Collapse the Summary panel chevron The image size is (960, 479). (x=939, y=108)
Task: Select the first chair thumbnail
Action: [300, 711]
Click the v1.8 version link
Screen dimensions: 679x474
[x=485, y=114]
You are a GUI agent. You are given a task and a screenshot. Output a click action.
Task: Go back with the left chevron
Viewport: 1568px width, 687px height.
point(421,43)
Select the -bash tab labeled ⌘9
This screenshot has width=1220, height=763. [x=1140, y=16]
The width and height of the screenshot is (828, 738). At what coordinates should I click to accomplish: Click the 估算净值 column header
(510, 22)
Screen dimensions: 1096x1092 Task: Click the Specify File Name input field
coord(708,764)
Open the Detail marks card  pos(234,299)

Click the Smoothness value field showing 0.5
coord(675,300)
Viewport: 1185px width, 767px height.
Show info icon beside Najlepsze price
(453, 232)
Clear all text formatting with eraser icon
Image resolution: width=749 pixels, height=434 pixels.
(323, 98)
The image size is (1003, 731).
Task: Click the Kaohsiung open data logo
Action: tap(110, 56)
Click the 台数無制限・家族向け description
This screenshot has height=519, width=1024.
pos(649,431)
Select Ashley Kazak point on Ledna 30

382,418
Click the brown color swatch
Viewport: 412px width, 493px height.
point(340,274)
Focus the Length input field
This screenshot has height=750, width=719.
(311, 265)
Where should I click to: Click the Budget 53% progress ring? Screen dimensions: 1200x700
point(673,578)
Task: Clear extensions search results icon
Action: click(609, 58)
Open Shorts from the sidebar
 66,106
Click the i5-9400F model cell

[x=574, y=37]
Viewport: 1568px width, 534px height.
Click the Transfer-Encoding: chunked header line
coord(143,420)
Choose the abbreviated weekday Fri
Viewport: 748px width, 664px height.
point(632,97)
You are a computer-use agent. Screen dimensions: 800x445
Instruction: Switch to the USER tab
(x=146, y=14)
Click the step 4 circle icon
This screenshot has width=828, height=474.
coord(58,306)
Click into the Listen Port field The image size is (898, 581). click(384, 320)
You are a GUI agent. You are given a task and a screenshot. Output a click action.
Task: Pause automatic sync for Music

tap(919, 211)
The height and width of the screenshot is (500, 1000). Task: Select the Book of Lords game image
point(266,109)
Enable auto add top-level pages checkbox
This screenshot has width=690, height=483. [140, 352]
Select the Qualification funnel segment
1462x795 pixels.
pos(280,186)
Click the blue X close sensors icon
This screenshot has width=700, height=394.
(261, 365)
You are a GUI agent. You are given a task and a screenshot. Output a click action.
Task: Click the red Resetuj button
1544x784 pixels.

★ ★ ★

**Task prompt:** Return the whole listing, keeping every line exactly as it is.

**Solution to this task:**
Collapse the Summary panel chevron The image size is (960, 479). (x=939, y=108)
Task: Select the first chair thumbnail
Action: [300, 711]
Click the v1.8 version link
Screen dimensions: 679x474
[x=485, y=114]
You are a GUI agent. You are given a task and a screenshot. Output a click action.
Task: Go back with the left chevron
Viewport: 1568px width, 687px height.
point(421,43)
Select the -bash tab labeled ⌘9
This screenshot has width=1220, height=763. [x=1140, y=16]
The width and height of the screenshot is (828, 738). At what coordinates should I click to accomplish: Click the 估算净值 column header
(510, 22)
Screen dimensions: 1096x1092 Task: Click the Specify File Name input field
coord(708,764)
Open the Detail marks card  pos(234,299)

Click the Smoothness value field showing 0.5
coord(675,300)
Viewport: 1185px width, 767px height.
Show info icon beside Najlepsze price
(453, 232)
Clear all text formatting with eraser icon
Image resolution: width=749 pixels, height=434 pixels.
(323, 98)
The image size is (1003, 731).
Task: Click the Kaohsiung open data logo
Action: tap(110, 56)
Click the 台数無制限・家族向け description
This screenshot has height=519, width=1024.
pos(649,431)
Select Ashley Kazak point on Ledna 30

382,418
Click the brown color swatch
Viewport: 412px width, 493px height.
point(340,274)
Focus the Length input field
This screenshot has height=750, width=719.
(311, 265)
Where should I click to: Click the Budget 53% progress ring? Screen dimensions: 1200x700
point(673,578)
Task: Clear extensions search results icon
Action: click(609, 58)
Open Shorts from the sidebar
 66,106
Click the i5-9400F model cell

[x=574, y=37]
Viewport: 1568px width, 534px height.
Click the Transfer-Encoding: chunked header line
coord(143,420)
Choose the abbreviated weekday Fri
Viewport: 748px width, 664px height.
point(632,97)
You are a computer-use agent. Screen dimensions: 800x445
Instruction: Switch to the USER tab
(x=146, y=14)
Click the step 4 circle icon
This screenshot has width=828, height=474.
coord(58,306)
Click into the Listen Port field The image size is (898, 581). click(384, 320)
You are a GUI agent. You are given a task and a screenshot. Output a click action.
Task: Pause automatic sync for Music

tap(919, 211)
The height and width of the screenshot is (500, 1000). Task: Select the Book of Lords game image
point(266,109)
Enable auto add top-level pages checkbox
This screenshot has width=690, height=483. [140, 352]
Select the Qualification funnel segment
1462x795 pixels.
pos(280,186)
Click the blue X close sensors icon
This screenshot has width=700, height=394.
(261, 365)
You are a GUI agent. You are given a task and a screenshot. Output a click action.
Task: Click the red Resetuj button
1544x784 pixels.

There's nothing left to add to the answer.